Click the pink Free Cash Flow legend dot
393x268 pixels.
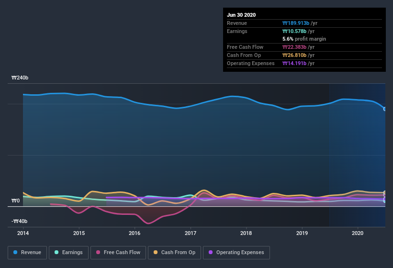[x=98, y=252]
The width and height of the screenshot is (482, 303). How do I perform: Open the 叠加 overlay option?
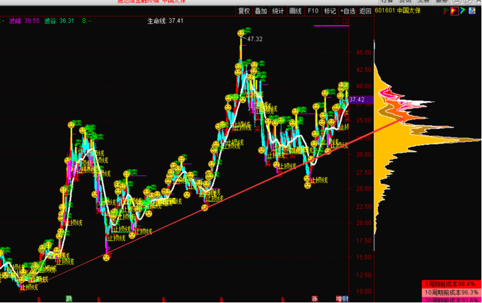point(261,10)
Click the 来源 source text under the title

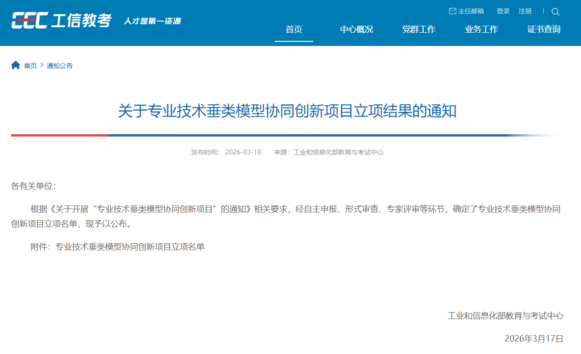pos(328,152)
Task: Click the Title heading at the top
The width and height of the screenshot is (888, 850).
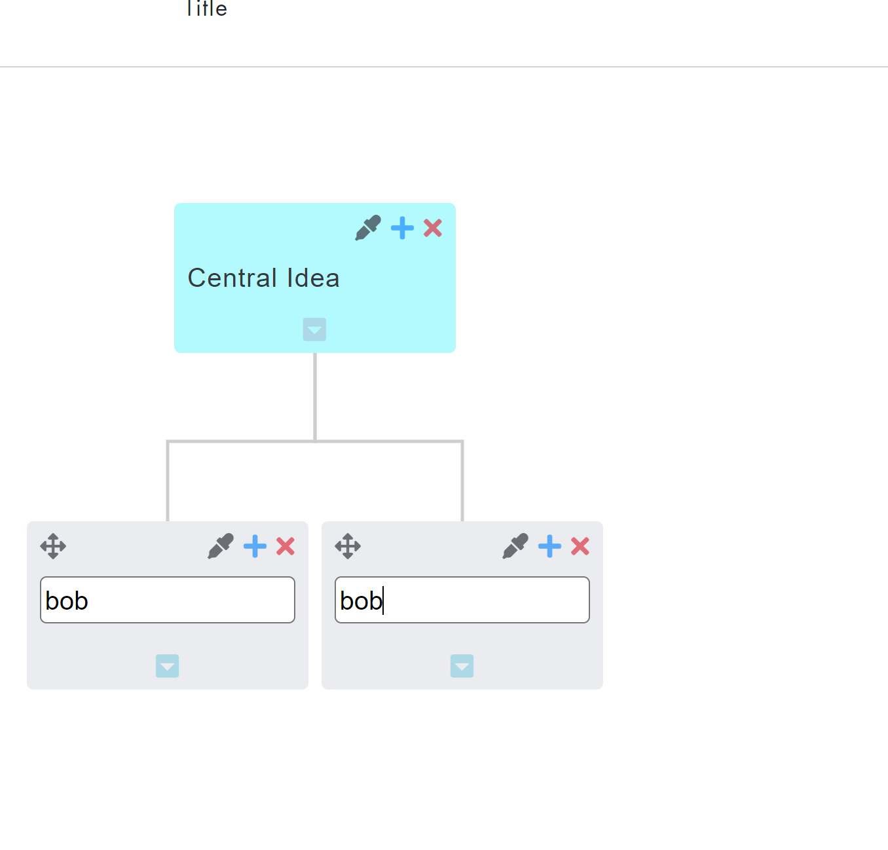Action: (206, 9)
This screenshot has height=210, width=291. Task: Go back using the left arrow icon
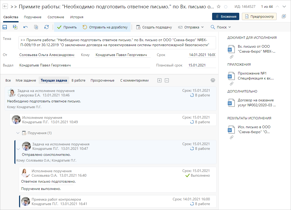tap(5, 7)
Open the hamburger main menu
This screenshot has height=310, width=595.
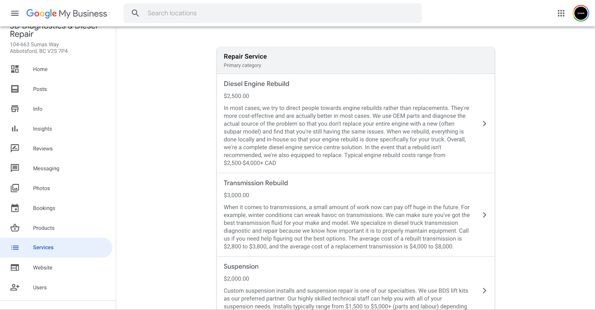tap(15, 13)
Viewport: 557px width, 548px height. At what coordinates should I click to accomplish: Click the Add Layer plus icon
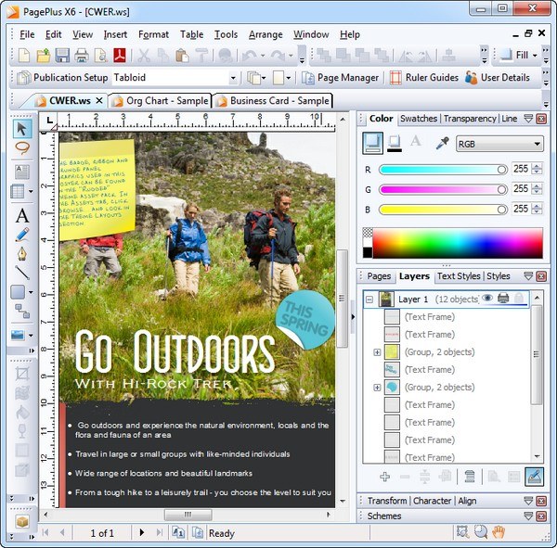(x=385, y=477)
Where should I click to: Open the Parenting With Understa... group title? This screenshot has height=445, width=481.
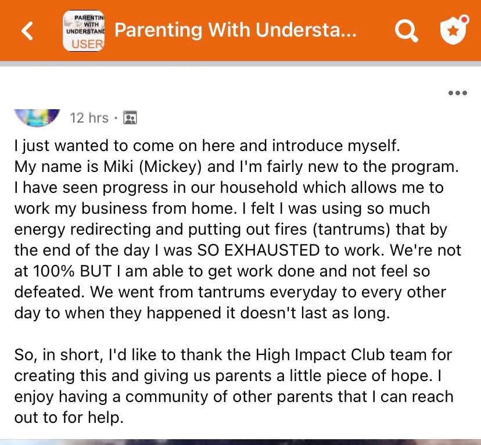(235, 30)
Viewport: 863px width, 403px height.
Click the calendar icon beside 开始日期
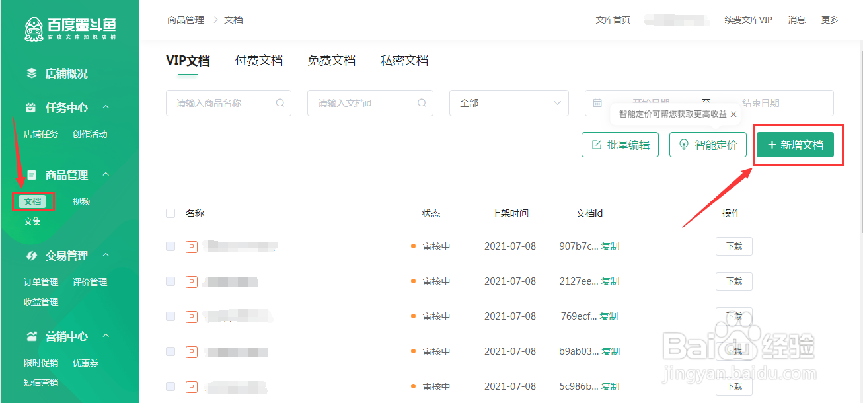[x=598, y=103]
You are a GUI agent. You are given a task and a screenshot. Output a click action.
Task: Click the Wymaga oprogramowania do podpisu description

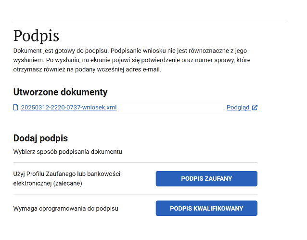point(65,209)

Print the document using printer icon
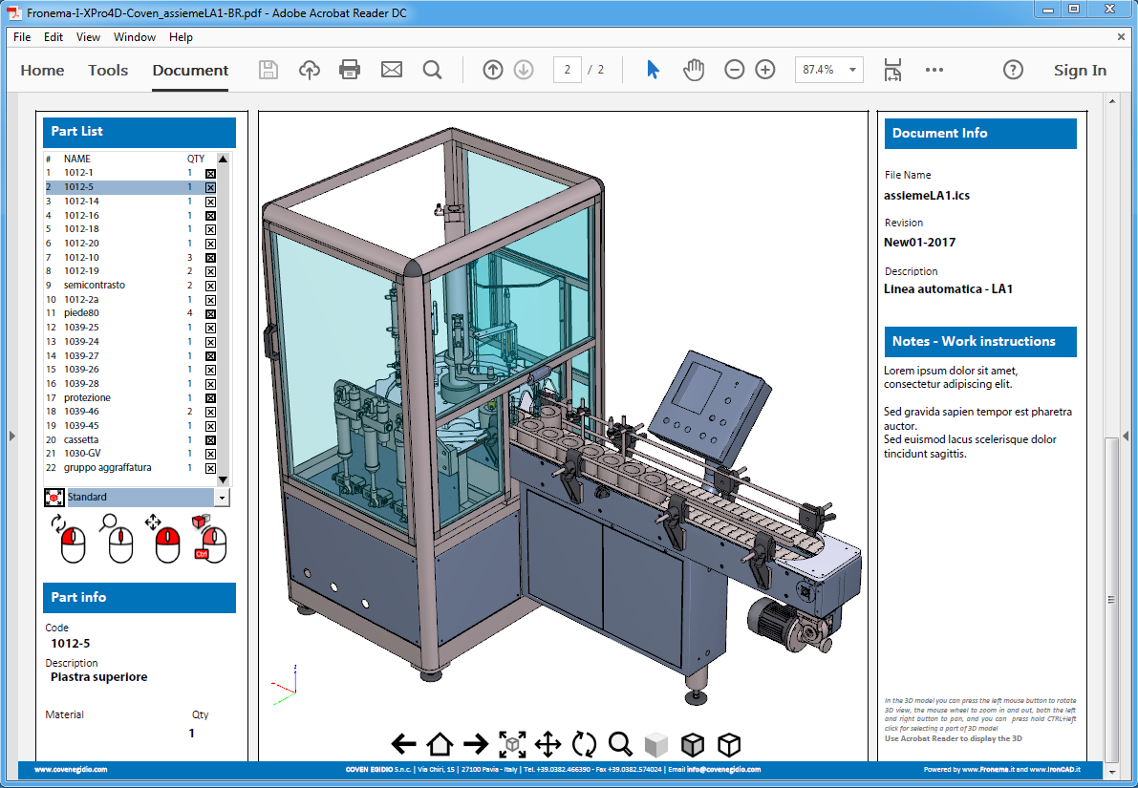[x=350, y=70]
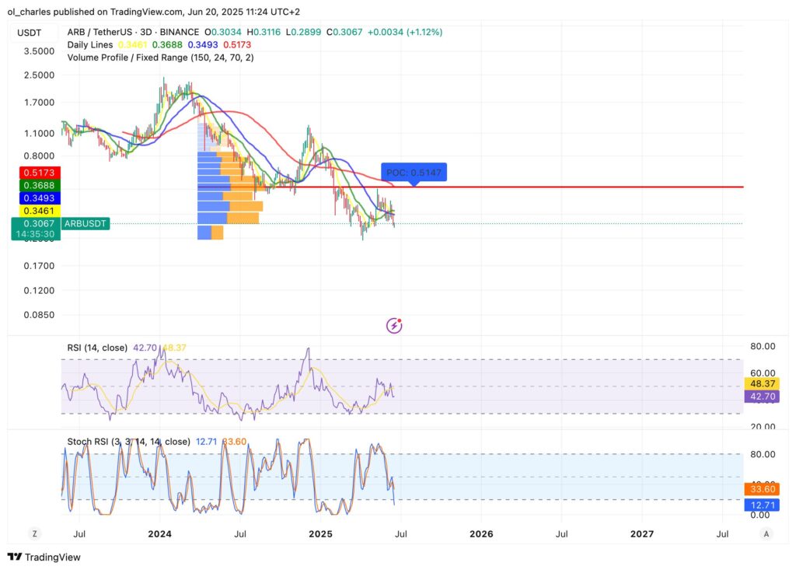Click the ARBUSDT label on the price scale

point(87,223)
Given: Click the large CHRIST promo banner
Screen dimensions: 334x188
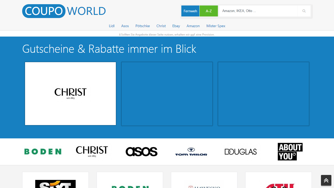Looking at the screenshot, I should pos(70,93).
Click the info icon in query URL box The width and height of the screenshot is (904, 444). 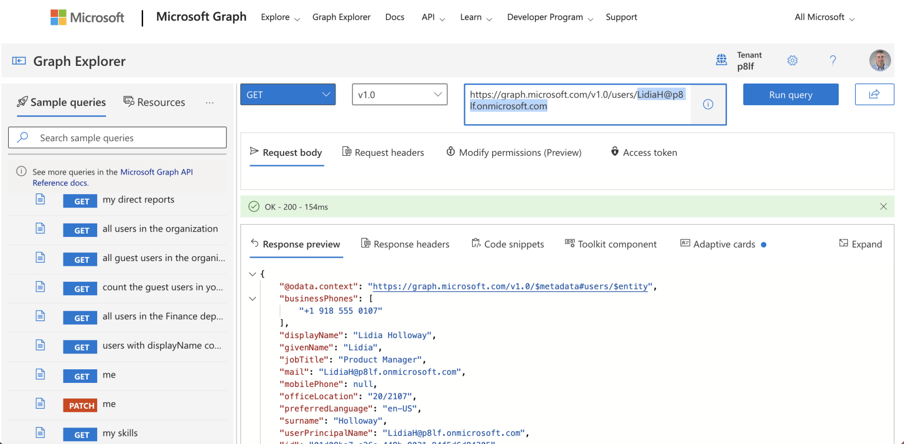coord(708,104)
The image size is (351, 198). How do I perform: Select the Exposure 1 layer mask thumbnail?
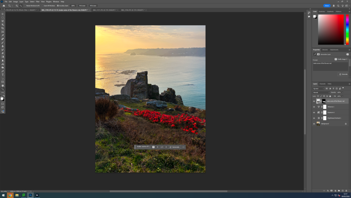coord(325,112)
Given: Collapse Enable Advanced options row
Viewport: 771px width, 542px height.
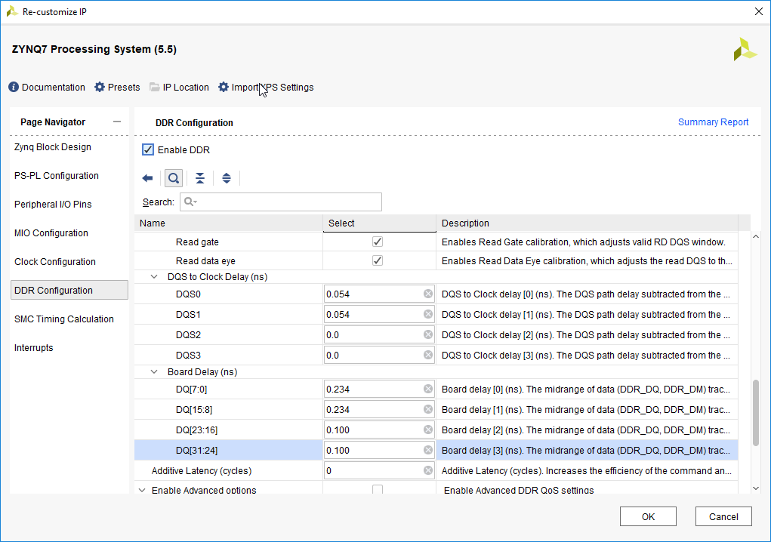Looking at the screenshot, I should (141, 491).
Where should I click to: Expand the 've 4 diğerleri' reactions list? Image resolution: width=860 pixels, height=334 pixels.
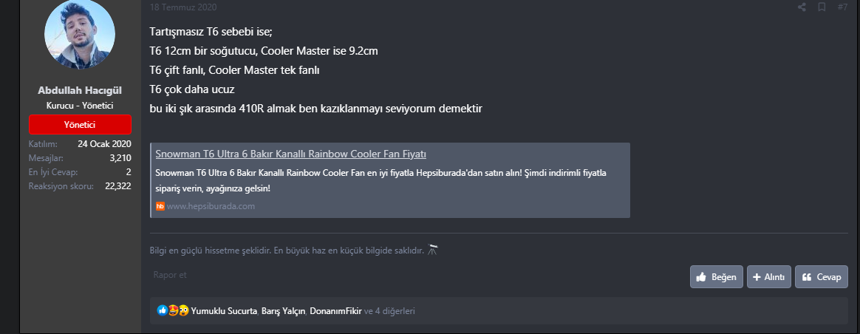click(x=389, y=311)
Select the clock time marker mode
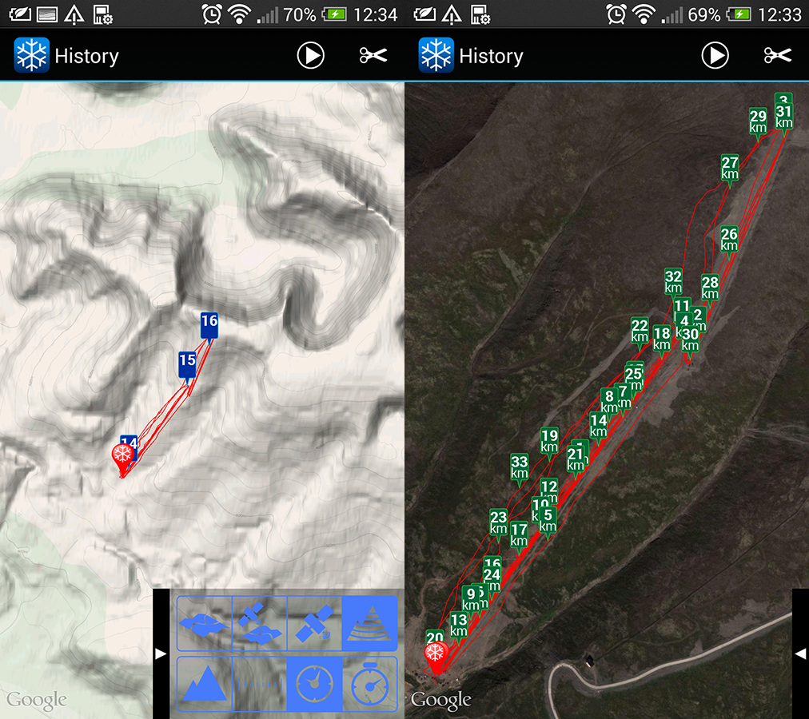 tap(315, 684)
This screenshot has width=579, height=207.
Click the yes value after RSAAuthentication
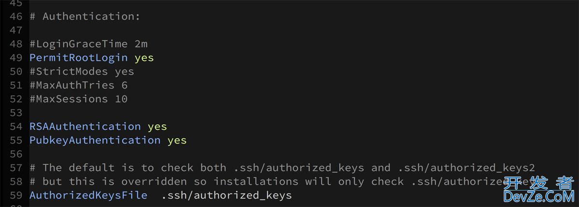click(x=157, y=126)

------------

WORK REQUIRED » Output only the lines from the one that contains "Viewport: 771px width, 542px height." to the end of the entries above, both end lines included, and drop the pictures.

THE ANSWER »
Viewport: 771px width, 542px height.
Looking at the screenshot, I should (141, 491).
Where should I click to: Expand the 've 4 diğerleri' reactions list? Image resolution: width=860 pixels, height=334 pixels.
click(x=389, y=311)
Select the clock time marker mode
 tap(315, 684)
This screenshot has width=579, height=207.
Click the yes value after RSAAuthentication
click(x=157, y=126)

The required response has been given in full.